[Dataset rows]
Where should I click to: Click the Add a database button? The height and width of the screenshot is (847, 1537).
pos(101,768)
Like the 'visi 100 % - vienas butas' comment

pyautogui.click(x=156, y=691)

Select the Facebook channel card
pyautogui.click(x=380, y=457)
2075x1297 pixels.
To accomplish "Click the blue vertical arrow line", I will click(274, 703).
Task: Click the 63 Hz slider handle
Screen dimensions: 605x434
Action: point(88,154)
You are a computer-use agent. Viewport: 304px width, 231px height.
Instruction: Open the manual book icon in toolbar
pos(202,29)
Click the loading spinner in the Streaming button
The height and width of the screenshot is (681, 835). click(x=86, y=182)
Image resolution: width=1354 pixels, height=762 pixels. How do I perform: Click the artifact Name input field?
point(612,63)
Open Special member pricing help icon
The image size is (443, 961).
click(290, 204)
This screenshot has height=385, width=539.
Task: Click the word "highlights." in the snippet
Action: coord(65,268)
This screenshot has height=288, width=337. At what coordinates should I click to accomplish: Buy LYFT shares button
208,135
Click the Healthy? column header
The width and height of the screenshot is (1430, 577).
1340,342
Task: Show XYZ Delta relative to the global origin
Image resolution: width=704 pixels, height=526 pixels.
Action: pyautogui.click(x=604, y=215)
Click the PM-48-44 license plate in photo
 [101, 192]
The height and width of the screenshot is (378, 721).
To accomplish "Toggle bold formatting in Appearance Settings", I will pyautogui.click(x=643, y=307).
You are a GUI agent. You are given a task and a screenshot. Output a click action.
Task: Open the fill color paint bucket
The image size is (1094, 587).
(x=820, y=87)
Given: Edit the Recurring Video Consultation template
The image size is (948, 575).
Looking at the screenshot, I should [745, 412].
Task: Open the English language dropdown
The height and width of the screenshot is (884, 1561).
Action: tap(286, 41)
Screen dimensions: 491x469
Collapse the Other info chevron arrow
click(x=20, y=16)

PROBLEM TO SOLVE => Can you reproduce every one of the items above, line for line and without any changes?

CORRECT RESULT =>
Where should I click to: Click the Add a database button? The height and width of the screenshot is (847, 1537).
pos(101,768)
Like the 'visi 100 % - vienas butas' comment

pyautogui.click(x=156, y=691)

Select the Facebook channel card
pyautogui.click(x=380, y=457)
2075x1297 pixels.
To accomplish "Click the blue vertical arrow line", I will click(274, 703).
Task: Click the 63 Hz slider handle
Screen dimensions: 605x434
Action: point(88,154)
You are a computer-use agent. Viewport: 304px width, 231px height.
Instruction: Open the manual book icon in toolbar
pos(202,29)
Click the loading spinner in the Streaming button
The height and width of the screenshot is (681, 835). click(x=86, y=182)
Image resolution: width=1354 pixels, height=762 pixels. How do I perform: Click the artifact Name input field?
point(612,63)
Open Special member pricing help icon
The image size is (443, 961).
click(290, 204)
This screenshot has height=385, width=539.
Task: Click the word "highlights." in the snippet
Action: coord(65,268)
This screenshot has height=288, width=337. At what coordinates should I click to accomplish: Buy LYFT shares button
208,135
Click the Healthy? column header
The width and height of the screenshot is (1430, 577).
1340,342
Task: Show XYZ Delta relative to the global origin
Image resolution: width=704 pixels, height=526 pixels.
Action: pyautogui.click(x=604, y=215)
Click the PM-48-44 license plate in photo
 [101, 192]
The height and width of the screenshot is (378, 721).
To accomplish "Toggle bold formatting in Appearance Settings", I will pyautogui.click(x=643, y=307).
You are a GUI agent. You are given a task and a screenshot. Output a click action.
Task: Open the fill color paint bucket
The image size is (1094, 587).
(x=820, y=87)
Given: Edit the Recurring Video Consultation template
The image size is (948, 575).
Looking at the screenshot, I should [745, 412].
Task: Open the English language dropdown
The height and width of the screenshot is (884, 1561).
Action: tap(286, 41)
Screen dimensions: 491x469
Collapse the Other info chevron arrow
click(x=20, y=16)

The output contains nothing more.